■ **The request**:
Copy the rows below, starting at the line that contains "Given: Open Search Labs flask icon" and running through the end of the rows, both ends included. Leave any pictures out of your copy.

Data drawn from a collection:
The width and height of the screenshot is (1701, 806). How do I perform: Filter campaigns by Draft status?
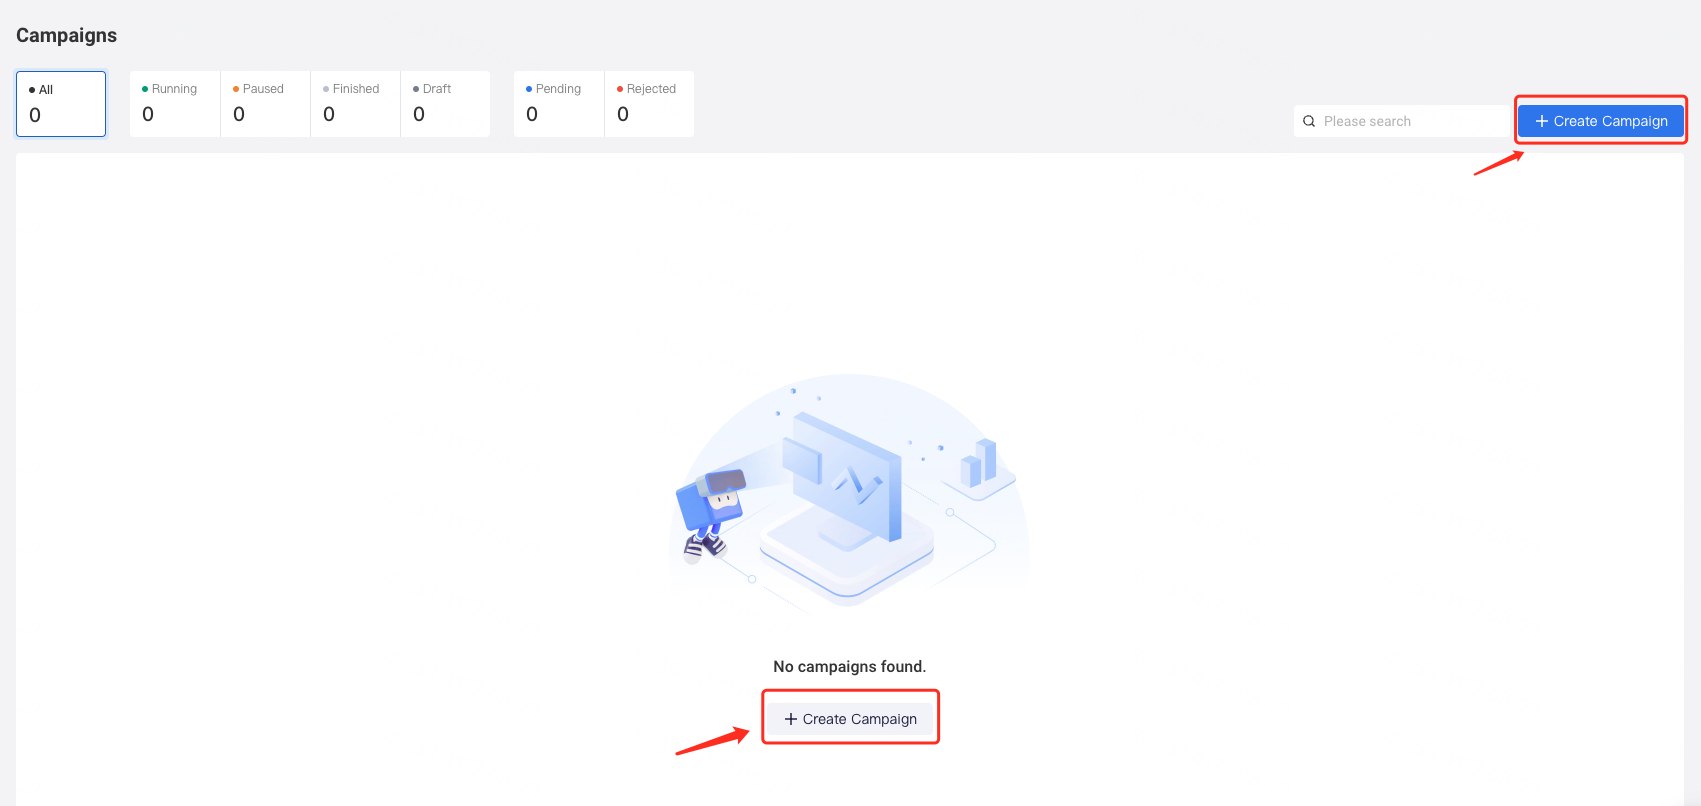[x=445, y=103]
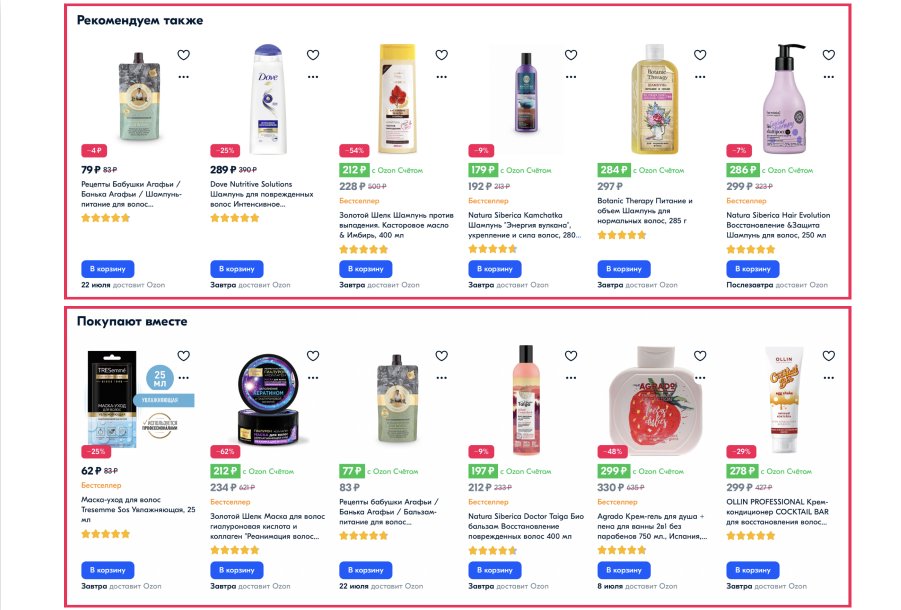This screenshot has width=901, height=610.
Task: Open more options for Золотой Шелк shampoo
Action: pyautogui.click(x=441, y=77)
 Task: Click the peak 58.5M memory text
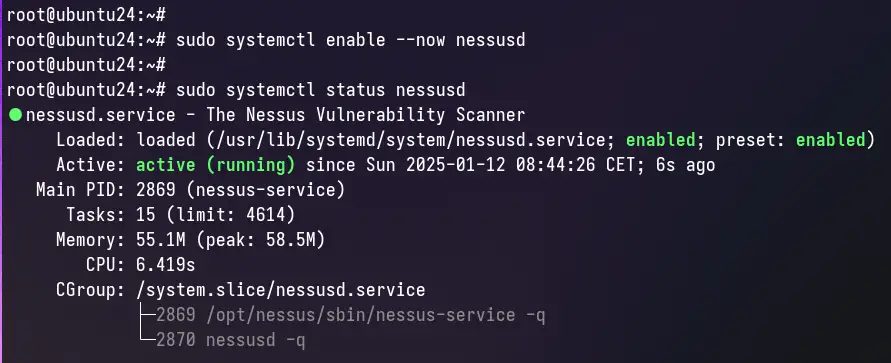pos(260,240)
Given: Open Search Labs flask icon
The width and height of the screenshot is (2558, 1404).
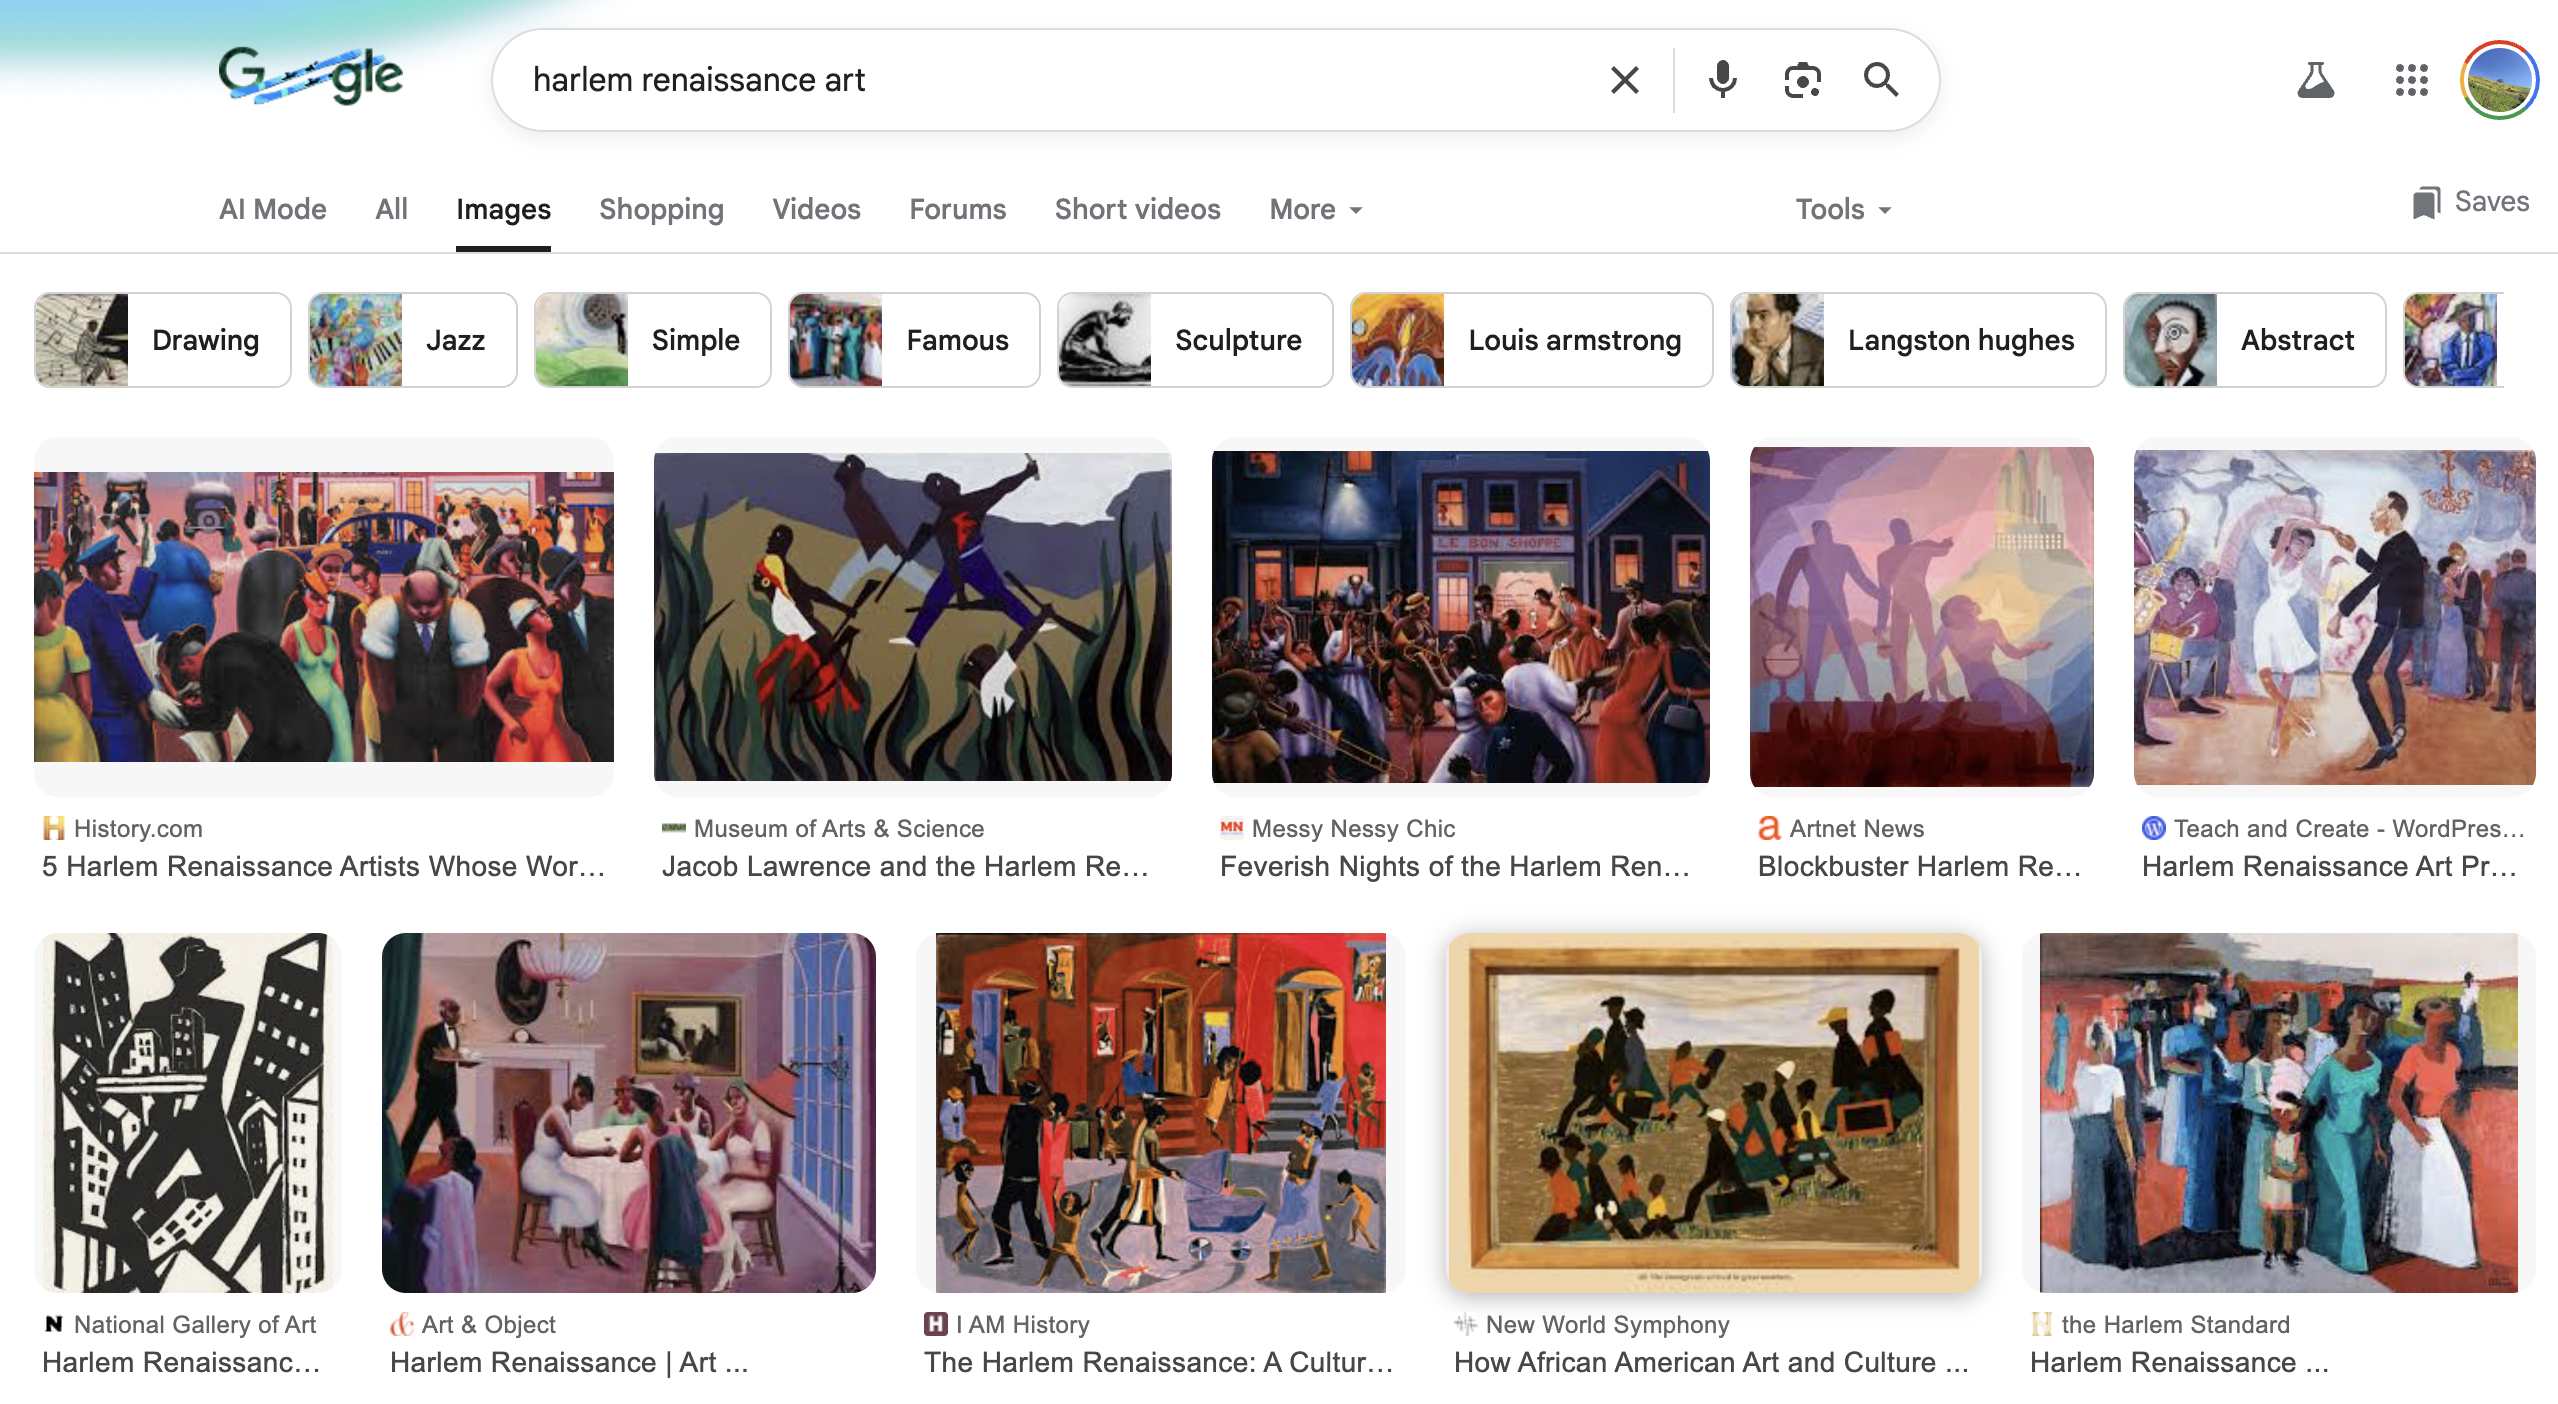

■ **Answer to the problem**:
Given: Open Search Labs flask icon
The width and height of the screenshot is (2558, 1404).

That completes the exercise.